Saturday, June 04, 2005

Hothouse

"Better never to lay eyes on a man, never to have seen one. Ever since I was a child, I've been frightened: the look of men, yoking up the oxen, picking up sacks of wheat, calling to each other, their thick voices, their thick boots. Every time I passed, fear of their hands, of their touch. God made me weak and ugly. It's his way of keeping them away."

After a lovely dinner on Friday night -- of smoked sausages, black beans and rice, plus chicken in tomato and red pepper sauce with rice -- sheltering from a torrential downpour at Canela in Covent Garden, we walked across the River Thames' roiling currents to the National Theatre to see David Hare's adaptation of Federico GarcĂ­a Lorca's vivid and claustrophobic The House of Bernarda Alba.

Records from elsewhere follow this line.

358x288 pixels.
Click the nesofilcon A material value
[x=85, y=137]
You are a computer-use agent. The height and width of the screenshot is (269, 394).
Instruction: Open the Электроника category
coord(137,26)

The play is set under the oppressive shadow of Catholic morality and against the backdrop of the stifling rise of Franco's fascism in Spain in 1936. It focusses on the tortured relationships within an all-female household, between the newly-widowed and monstrous matriarch Bernarda Alba ("a twisted old gecko" whose housekeeper would "happily thread hot needles through her eyeballs with my own hand"), her two female servants and her five unmarried daughters: unattractive Angustias, assertive Magdalena, bookish Amelia, resentful Martirio, and flighty Adela. Each daughter is a prisoner of her own repressed sexual urges, fighting for the attentions of an unseen Pepe el Romano -- seemingly the only marriageable man in town -- whose masculine presence is the only means of quenching, in Adela's words, the "fire coursing through my legs".

Repressed love, thwarted passion, desperate yearning, torrid melodrama: my kind of soap opera, though the last third dragged a little as I got tired of the daughters' relentless histrionics and hysteria. My favourite characters by far were the decisive Bernarda and the forthright housekeeper.

I enjoy the theatre and should go more often. I really love Peter O'Toole's description of theatre as a living, ephemeral thing:

"Oh, it's painful seeing it all there on the [movie] screen, solidified, embalmed. Once a thing is solidified it stops being a living thing. That's why I love the theatre. It's the Art of the Moment. I'm in love with ephemera and I hate permanence. It's more than behaviorism, which is what you get in the movies... Chrissake, what are movies anyway? Just fucking moving photographs, that's all. But the theatre! Ah, there you have the impermanence that I love. It's a reflection of life somehow. It's...it's...like building a statue of snow...."

Related link:

+ Full text of the play in Spanish

Other links today:

+ BBC's Beethoven Experience. All 9 symphonies for download in MP3 format from Monday 6 June.

+ New Scientist's 11 steps to a better brain. All to do with eating Marmite on toast for breakfast and omelette and salad for lunch, getting enough sleep and positive thinking, apparently. Curiously bland article lacking in any concrete science.

+ The well-read life. "Never force yourself to read a book that you do not enjoy. There are so many good books in the world that it is foolish to waste time on one that does not give you pleasure and profit." The more books you discard half-finished, the more you will read fully.